Fans of the 2014-2015 Back-to-Back Class 2ADI State Champion Canadian Wildcats will get a chance to evaluate the results of a long, hot summer of camps,  weight room, sprints, and two weeks of UIL sanctioned two-a-days with the Wildcat coaching staff. Wildcat players, on the other hand, will be working to achieve positive evaluations from Head Coach Chris Koetting and his staff as they get their chance to go full-speed with 4A Borger as they have the last several years. Koetting has already made it abundantly clear that they are looking for the guys willing to get physical with big hits and how efficient they perform after fatigue sets in.

Although not a regular season game, this match-up is bound to have a little emotion building as the Bulldogs can’t be happy with how a lower classified Canadian squad has not only held their own in these scrimmages, but has dominated them. That’s not a put down as such for Borger, knowing that Canadian has had their way with several other higher classified teams in the area the last several seasons as a legitimate Championship program.
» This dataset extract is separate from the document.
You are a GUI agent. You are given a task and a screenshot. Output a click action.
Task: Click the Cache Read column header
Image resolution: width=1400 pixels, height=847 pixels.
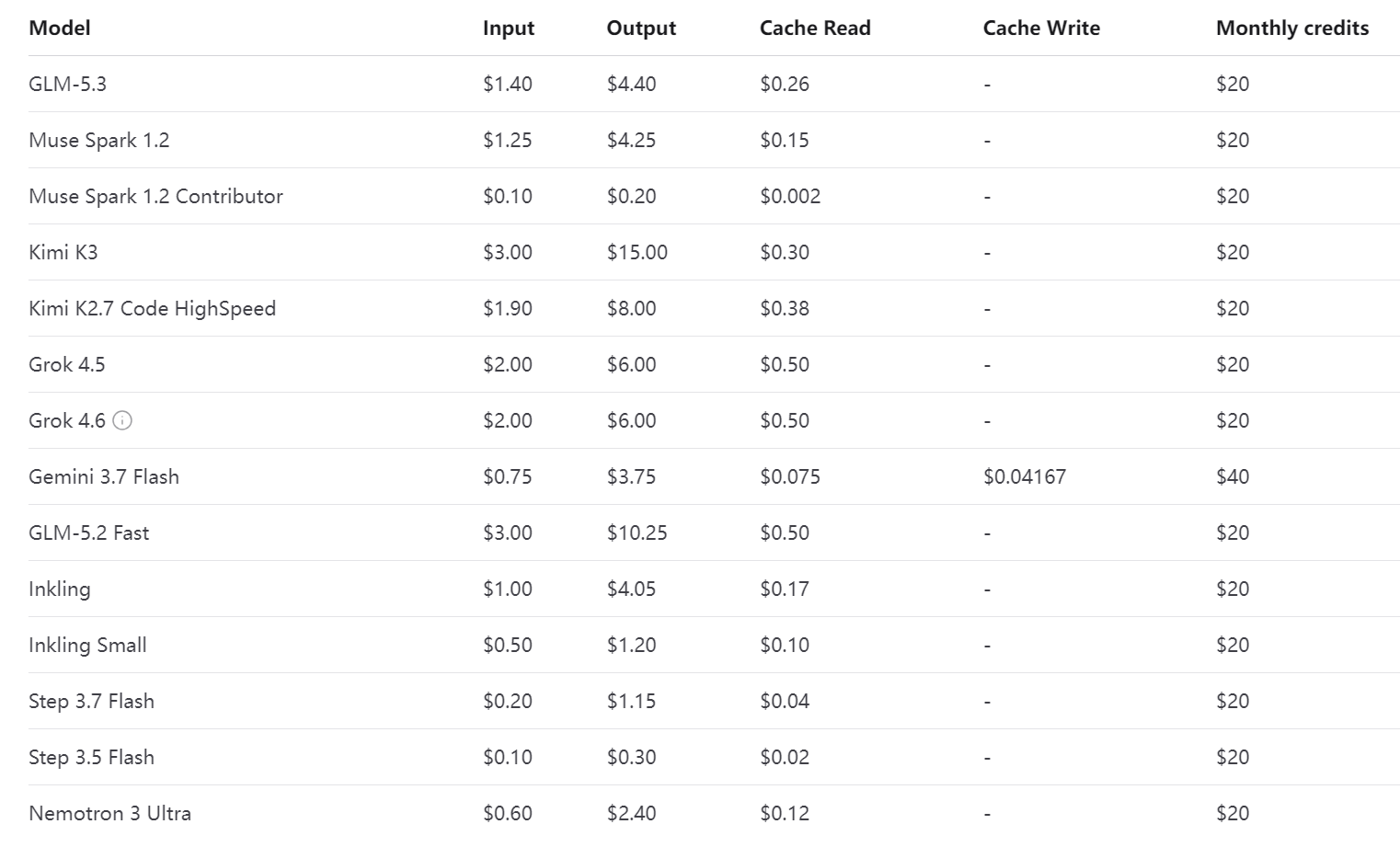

The Bulldog defensive secondary will catch a break Saturday morning with the absence of Canadian’s All-State wide receiver, Cameron Copley out with a wrist injury, but will still need to shutdown standout Manny Ramsey and several up-and-coming WRs before they call it a day.

For many Wildcat fans far and wide, starting with a mention of the receivers makes little sense whenever the biggest question since last December while the Wildcats were toting home another State Championship trophy was “who in the world will replace QB Tanner Schafer?” Schafer, of course, was the Wildcats Offensive MVP two consecutive years in the Championship game and proved to be the most efficient QB in the State from all classes. His passion for the game continues as a member of the QB corps at OU. The answer to the question should not surprise anyone that has followed the Wildcats. Backing up Schafer the last two seasons was Corbin Douthitt, who got in a lot of minutes in the blow-out games that occurred during the Wildcats 31-0 win streak, not to mention the ten extra weeks of playoff preparation practices Douthitt consumed during the two Championship runs. Douthitt has already mentioned in an interview that he learned A LOT from Schafer and Wildcat fans are itching to see what and how much.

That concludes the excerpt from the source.